_PROBLEM TO SOLVE_: Please look for the string "screenshot" below and report every line in which it occurs.

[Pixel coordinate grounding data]
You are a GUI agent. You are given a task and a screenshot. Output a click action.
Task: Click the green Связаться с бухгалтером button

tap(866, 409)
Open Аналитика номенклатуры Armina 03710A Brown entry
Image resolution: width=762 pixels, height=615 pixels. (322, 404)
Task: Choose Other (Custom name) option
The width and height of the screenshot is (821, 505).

_OUTPUT OF THE TASK_:
You are a GUI agent. You are given a task and a screenshot. Output a click action.
The width and height of the screenshot is (821, 505).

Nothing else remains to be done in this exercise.